Jope insists that “the organisation evolution of Unilever should never stop” and that “Hein [Schumacher] did a really great job – you can see it in the performance of the business and in the share price.” Jope is convinced the new leader, longtime employee and ex-CFO Fernando Hernandez – who Jope himself “put on the Unilever exec as a young talent” – “is going to do just great”.
Or at least he hopes so – “I still hold a lot of Unilever shares”, he laughs.
Fighting slavery and poverty
Besides that, he’s “moved on” and has lots going on. In addition to his modern slavery commission and retail charity work, Jope is also on the board of the Global Energy Alliance, an organisation fighting energy poverty, as well as on the board of information technology services and management consulting giant Accenture.
The latter should be enough to keep him flat out in the context of Donald Trump’s trade strategy and the emerging global tariff war, which is proving “extraordinarily difficult for businesses to navigate”, he says, with “the level of uncertainty right now across all sectors as high or higher than in the early stages of the pandemic”.
“What we’re going to see is a massive reemphasis on something that’s started during Covid, with businesses organising their supply chains for maximum resilience rather than lowest global cost”, he argues. “Will we then end up with British brands in Britain and Spanish brands in Spain and Portuguese brands in Portugal? I don’t think so.”
Jope acknowledges the challenges faced by British fmcg brands trying to make it in the US and other international markets amidst such uncertainty and cost-prohibitive levels of regulation. But he believes there is still opportunities for those who want to grab them. And if there is one thing he’s learned from his time at one of the world’s largest multinationals, it is that “expanding a brand into a new country is the same as launching a new brand” and that it is “impossible to over-invest in understanding consumer insights”.

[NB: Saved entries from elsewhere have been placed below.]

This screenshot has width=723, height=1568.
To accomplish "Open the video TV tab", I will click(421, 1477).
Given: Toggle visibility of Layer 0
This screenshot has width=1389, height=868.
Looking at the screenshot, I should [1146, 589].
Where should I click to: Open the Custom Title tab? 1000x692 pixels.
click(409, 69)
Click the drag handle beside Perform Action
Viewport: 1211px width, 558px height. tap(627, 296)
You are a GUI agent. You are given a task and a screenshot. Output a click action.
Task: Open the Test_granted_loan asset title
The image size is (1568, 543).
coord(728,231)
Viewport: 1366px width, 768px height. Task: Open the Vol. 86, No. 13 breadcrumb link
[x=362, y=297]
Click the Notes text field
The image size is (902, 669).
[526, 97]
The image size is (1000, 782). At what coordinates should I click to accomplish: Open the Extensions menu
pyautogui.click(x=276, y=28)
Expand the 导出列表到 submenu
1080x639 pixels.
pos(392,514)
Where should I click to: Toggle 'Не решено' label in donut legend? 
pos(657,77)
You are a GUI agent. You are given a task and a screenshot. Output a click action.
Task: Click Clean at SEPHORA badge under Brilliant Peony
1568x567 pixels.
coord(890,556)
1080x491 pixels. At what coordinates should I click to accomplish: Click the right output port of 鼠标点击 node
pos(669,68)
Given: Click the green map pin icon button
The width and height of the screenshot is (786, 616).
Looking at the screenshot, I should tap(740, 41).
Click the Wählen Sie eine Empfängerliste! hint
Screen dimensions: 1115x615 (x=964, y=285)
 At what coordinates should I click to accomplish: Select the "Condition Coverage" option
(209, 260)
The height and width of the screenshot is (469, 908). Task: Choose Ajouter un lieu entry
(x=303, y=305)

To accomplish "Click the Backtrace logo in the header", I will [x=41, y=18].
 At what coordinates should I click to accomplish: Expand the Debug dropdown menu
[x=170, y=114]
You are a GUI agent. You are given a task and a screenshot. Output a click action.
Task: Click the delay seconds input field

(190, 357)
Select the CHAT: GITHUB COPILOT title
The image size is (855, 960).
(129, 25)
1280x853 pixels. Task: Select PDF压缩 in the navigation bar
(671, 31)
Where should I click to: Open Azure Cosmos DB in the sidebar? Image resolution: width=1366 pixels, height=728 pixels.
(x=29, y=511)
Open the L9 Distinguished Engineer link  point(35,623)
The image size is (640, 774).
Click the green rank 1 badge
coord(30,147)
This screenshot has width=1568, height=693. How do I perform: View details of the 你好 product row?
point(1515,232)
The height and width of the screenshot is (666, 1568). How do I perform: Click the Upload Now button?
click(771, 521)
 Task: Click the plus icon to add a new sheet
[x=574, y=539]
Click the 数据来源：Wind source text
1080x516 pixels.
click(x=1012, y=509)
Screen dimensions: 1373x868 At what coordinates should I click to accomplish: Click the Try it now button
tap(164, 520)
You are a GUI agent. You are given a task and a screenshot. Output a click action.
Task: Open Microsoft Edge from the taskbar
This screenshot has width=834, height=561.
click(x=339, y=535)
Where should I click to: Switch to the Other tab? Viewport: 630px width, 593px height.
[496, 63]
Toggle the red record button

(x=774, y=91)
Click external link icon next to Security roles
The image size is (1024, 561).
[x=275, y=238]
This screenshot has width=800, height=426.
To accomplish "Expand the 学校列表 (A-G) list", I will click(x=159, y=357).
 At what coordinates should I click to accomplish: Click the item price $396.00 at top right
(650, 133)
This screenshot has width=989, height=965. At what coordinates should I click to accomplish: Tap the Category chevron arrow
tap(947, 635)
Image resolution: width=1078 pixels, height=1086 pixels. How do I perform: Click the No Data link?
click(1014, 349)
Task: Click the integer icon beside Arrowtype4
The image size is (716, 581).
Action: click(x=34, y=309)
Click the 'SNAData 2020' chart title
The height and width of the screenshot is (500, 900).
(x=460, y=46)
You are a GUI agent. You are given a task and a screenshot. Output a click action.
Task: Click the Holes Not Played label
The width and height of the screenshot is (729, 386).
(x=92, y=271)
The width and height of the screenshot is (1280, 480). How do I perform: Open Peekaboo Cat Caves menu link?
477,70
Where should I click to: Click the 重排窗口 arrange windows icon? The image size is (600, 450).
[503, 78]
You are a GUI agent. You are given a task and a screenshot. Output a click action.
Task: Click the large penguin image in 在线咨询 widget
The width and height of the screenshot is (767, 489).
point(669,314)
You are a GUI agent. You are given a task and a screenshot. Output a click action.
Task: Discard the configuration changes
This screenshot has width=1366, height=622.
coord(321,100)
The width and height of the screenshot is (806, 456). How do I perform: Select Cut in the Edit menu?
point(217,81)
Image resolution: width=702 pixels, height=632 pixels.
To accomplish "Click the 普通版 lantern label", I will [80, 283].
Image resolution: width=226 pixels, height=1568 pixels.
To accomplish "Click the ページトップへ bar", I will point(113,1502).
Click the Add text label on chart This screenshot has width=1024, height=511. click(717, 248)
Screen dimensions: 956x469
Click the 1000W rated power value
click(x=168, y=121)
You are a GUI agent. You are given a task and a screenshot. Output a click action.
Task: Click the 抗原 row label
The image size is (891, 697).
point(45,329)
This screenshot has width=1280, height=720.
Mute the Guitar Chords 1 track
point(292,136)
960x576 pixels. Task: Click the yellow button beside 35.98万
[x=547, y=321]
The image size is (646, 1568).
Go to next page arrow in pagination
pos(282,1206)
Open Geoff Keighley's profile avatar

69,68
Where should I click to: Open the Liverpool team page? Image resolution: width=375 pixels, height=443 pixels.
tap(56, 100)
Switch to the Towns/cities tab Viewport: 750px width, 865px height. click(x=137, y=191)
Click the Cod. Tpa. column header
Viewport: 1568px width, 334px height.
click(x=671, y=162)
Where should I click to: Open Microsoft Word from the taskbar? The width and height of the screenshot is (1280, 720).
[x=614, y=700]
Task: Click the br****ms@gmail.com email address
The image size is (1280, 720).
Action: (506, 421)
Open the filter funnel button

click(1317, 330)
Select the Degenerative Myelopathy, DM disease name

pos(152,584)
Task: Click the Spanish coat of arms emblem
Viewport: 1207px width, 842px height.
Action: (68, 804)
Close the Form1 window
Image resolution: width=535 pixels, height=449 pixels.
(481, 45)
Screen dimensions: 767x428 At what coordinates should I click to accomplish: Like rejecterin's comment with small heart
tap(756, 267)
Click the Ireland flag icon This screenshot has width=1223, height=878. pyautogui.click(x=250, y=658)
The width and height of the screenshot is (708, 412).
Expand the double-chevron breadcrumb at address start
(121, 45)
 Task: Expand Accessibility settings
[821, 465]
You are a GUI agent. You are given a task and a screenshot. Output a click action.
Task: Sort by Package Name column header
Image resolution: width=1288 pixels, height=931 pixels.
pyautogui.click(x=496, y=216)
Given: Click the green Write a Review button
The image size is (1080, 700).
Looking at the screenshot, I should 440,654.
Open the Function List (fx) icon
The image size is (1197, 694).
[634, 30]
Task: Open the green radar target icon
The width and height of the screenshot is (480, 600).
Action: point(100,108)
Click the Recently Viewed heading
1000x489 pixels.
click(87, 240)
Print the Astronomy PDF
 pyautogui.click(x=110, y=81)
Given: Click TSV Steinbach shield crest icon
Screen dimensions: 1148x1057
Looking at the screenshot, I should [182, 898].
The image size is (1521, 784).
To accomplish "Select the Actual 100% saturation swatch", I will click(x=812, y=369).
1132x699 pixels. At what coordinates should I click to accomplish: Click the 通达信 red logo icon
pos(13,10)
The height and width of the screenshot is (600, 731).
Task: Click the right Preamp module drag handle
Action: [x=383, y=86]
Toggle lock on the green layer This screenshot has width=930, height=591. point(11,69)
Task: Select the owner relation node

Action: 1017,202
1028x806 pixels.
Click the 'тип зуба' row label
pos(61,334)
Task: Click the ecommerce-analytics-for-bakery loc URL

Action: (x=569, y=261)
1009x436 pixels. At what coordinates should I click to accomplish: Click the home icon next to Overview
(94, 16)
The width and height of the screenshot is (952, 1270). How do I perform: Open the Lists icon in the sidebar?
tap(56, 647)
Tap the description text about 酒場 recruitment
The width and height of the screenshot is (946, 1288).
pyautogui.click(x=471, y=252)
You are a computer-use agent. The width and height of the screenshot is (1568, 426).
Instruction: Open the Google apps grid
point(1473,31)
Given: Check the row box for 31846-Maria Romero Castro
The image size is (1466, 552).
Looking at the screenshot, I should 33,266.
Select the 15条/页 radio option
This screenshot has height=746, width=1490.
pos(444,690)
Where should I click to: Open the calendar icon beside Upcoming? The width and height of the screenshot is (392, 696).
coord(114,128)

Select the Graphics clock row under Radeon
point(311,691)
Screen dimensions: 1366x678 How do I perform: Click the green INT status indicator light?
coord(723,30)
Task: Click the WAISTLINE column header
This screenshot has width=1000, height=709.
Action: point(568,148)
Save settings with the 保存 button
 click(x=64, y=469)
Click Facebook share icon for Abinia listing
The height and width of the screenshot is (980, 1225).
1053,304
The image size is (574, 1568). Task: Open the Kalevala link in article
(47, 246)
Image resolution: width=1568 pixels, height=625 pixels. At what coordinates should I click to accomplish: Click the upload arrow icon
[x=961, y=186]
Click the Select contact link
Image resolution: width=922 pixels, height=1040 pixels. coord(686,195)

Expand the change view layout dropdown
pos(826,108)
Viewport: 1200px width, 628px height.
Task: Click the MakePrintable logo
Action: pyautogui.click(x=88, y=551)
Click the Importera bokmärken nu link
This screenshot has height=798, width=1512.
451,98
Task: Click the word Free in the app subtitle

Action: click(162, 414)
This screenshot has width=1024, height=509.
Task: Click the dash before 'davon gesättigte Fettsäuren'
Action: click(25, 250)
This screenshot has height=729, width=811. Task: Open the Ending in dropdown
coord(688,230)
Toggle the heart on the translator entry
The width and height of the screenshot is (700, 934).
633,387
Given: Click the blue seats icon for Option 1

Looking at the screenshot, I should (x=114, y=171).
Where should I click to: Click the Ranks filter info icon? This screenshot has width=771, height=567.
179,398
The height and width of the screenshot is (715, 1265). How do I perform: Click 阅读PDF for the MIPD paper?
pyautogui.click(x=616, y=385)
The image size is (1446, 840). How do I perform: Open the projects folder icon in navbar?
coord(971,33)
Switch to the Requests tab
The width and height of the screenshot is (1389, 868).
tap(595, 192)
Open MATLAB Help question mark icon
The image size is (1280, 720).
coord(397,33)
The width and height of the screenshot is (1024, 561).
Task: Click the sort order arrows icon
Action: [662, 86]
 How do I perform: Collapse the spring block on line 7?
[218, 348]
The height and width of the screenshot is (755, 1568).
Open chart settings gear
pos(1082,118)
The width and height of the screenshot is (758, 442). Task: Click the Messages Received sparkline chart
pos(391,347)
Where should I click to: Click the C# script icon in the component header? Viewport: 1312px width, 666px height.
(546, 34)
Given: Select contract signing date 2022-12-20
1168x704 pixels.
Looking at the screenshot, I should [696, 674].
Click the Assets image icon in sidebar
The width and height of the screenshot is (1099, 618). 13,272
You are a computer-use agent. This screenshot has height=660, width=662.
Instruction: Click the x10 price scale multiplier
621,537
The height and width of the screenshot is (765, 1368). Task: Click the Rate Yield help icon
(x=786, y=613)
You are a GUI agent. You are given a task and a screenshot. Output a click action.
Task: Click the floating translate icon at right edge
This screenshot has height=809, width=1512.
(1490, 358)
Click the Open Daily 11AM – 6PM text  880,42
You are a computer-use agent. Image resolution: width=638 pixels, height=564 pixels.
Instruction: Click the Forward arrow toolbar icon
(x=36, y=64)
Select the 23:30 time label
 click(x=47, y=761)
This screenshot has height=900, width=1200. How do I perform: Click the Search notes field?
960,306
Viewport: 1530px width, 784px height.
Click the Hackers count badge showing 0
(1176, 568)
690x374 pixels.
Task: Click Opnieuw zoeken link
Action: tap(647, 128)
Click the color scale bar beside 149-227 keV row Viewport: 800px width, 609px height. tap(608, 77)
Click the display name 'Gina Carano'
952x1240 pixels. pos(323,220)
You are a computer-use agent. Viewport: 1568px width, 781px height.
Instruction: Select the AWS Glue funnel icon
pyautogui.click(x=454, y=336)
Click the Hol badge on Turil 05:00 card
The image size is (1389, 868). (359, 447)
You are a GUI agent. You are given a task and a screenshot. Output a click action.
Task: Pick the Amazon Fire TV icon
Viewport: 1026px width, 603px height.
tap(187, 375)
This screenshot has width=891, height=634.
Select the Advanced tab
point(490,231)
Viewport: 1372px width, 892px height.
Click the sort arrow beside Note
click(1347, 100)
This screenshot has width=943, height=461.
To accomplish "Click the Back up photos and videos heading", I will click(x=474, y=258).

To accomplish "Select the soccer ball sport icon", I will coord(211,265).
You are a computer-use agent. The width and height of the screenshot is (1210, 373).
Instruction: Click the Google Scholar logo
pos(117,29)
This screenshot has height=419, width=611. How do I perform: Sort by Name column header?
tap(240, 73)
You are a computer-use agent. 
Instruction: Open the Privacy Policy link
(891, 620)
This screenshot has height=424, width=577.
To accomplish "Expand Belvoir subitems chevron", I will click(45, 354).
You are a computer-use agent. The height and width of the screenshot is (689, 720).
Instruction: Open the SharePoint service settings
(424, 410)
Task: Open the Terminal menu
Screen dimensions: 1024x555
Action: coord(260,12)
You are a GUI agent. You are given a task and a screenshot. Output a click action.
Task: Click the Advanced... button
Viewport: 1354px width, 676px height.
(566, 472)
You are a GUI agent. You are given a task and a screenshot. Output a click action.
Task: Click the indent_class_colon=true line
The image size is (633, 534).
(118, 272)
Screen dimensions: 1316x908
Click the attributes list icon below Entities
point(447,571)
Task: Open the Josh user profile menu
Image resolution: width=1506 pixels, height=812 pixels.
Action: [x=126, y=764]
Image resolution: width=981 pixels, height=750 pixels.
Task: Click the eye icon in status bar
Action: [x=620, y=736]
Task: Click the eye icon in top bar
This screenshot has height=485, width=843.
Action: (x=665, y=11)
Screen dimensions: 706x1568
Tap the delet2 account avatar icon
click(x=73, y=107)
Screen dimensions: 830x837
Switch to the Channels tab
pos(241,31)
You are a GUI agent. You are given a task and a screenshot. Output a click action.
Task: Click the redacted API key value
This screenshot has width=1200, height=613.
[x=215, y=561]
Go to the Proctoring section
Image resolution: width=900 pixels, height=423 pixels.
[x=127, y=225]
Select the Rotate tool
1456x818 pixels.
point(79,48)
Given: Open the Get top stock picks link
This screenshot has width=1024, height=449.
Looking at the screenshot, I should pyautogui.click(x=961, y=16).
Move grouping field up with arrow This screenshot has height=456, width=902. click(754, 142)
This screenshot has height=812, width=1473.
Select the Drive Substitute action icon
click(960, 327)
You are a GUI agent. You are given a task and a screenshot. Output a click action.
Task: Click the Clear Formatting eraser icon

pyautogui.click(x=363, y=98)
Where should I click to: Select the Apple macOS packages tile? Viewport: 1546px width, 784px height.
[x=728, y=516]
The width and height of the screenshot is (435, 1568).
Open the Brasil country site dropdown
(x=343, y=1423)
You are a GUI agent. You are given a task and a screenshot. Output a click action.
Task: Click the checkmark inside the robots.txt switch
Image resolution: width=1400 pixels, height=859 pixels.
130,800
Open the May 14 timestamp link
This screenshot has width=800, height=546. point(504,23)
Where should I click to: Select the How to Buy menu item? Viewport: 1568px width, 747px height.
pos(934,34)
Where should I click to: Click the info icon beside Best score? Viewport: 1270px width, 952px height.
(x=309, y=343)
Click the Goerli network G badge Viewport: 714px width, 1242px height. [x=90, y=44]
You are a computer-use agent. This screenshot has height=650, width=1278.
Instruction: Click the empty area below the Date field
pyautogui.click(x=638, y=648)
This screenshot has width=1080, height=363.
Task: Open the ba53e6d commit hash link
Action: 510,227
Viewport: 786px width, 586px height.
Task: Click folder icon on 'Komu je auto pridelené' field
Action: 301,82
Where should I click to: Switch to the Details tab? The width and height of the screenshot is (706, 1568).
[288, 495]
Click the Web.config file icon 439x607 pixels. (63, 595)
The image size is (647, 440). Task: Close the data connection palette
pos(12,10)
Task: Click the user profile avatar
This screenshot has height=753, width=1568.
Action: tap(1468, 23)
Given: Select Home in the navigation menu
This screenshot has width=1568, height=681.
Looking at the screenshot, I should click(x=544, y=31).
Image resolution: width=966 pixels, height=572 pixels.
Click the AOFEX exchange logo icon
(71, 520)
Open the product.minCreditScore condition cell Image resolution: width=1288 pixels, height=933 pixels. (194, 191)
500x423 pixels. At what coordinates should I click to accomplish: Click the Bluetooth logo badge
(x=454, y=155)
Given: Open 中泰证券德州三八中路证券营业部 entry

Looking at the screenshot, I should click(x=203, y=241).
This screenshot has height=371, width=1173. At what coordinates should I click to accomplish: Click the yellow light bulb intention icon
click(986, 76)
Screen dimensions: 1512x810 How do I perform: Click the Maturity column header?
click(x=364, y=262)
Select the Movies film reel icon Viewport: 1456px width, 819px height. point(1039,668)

He gives a nod to fellow compatriots and major exporting success story, Scottish brand Walker’s Shortbread, who have just won the International Business of the Year at the inaugural British Business Awards, which Jope chaired.
Unironically, the charismatic business icon claims to be amazed by how much free time one has “when you don’t have a full-time executive job”.
But between his adventures around the world on the back of a motorbike to his still deep engagement with all sorts of matters affecting the fmcg industry, one has to wonder if Jope is left with any time to sleep.